*** Block opens ***

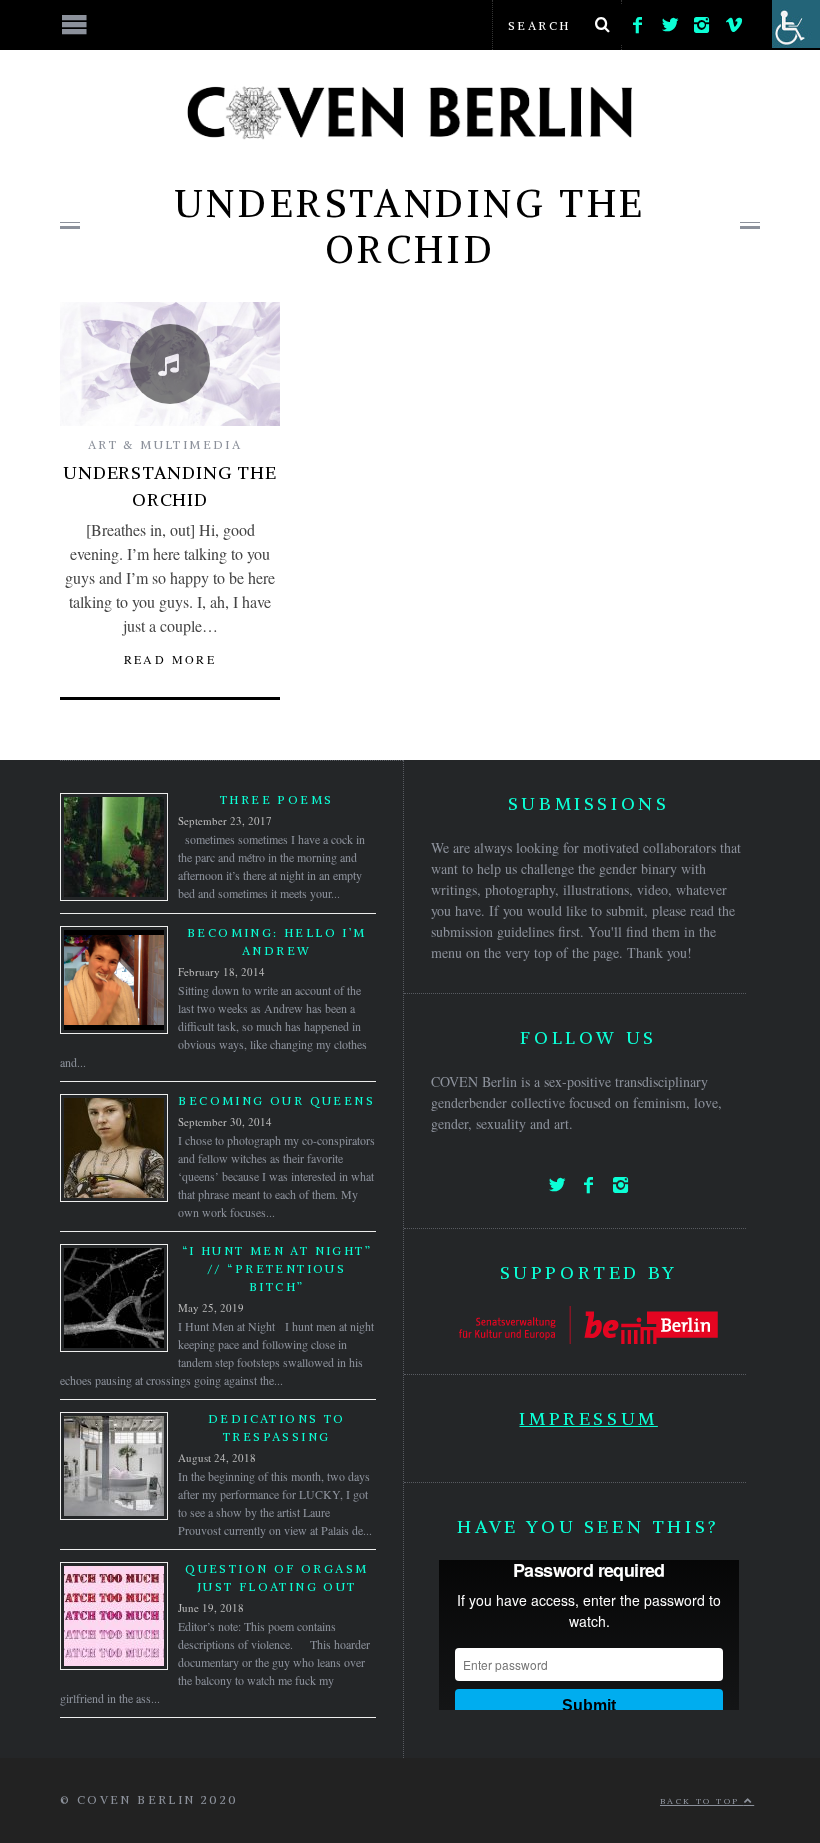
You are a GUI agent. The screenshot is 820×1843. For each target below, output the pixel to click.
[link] (638, 20)
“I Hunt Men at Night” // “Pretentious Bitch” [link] (277, 1268)
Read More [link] (170, 659)
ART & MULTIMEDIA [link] (165, 444)
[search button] (602, 25)
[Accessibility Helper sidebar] (796, 24)
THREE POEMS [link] (276, 799)
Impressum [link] (588, 1418)
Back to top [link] (702, 1801)
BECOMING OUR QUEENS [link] (276, 1100)
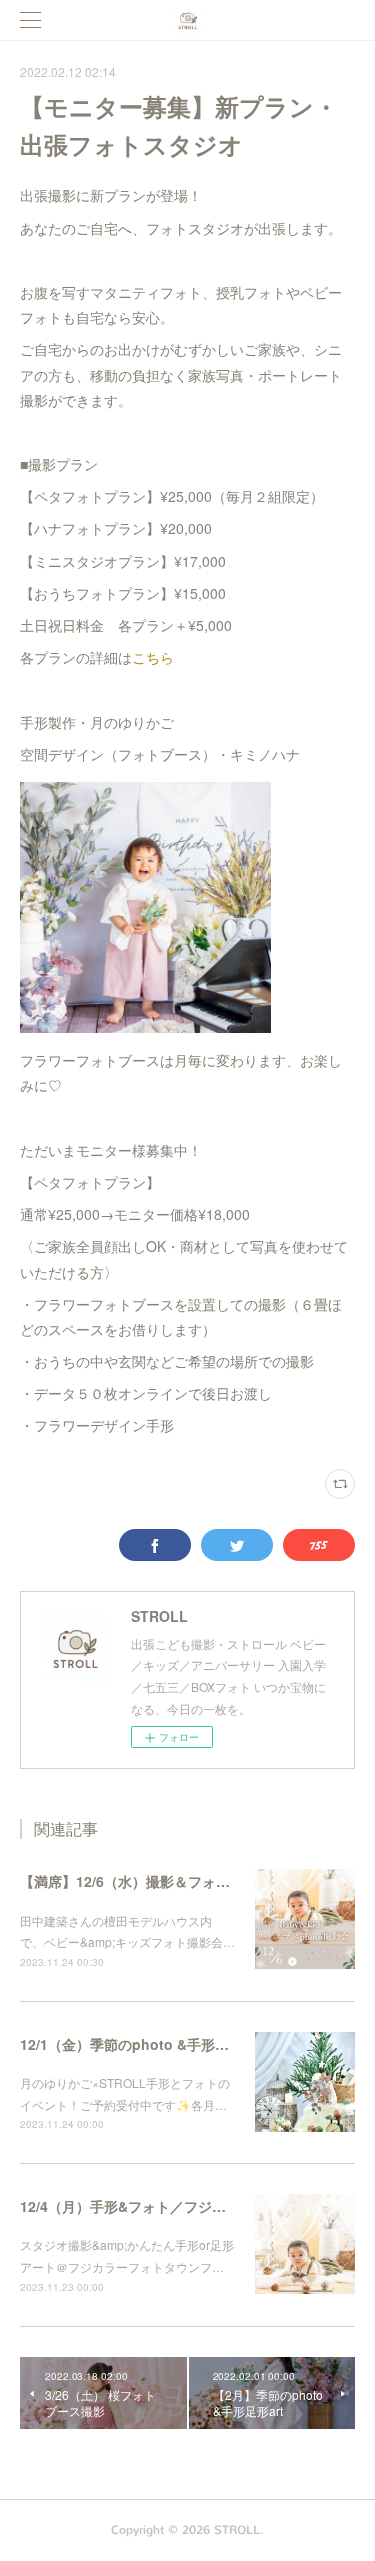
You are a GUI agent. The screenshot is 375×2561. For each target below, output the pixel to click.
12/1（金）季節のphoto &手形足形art (140, 2044)
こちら (153, 657)
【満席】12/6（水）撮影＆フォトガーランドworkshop (194, 1881)
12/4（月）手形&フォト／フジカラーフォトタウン (179, 2206)
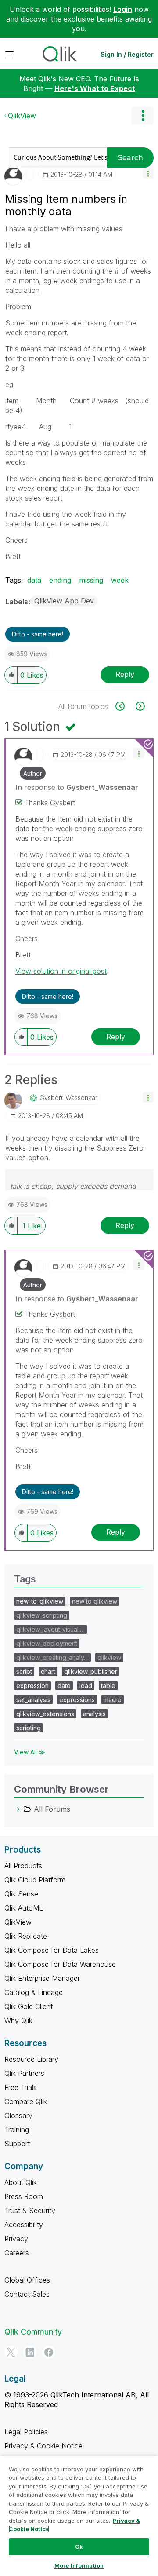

*** Block closes ***

What needs to be done:
The answer must be every line of the records above that holds the word "click".

Response below:
You are a GUI agent. The screenshot is 820×1843. For each target below, output the pixel to click.
You are a GUI agent. The screenshot is 375×2561. For each target below, output the pixel to click.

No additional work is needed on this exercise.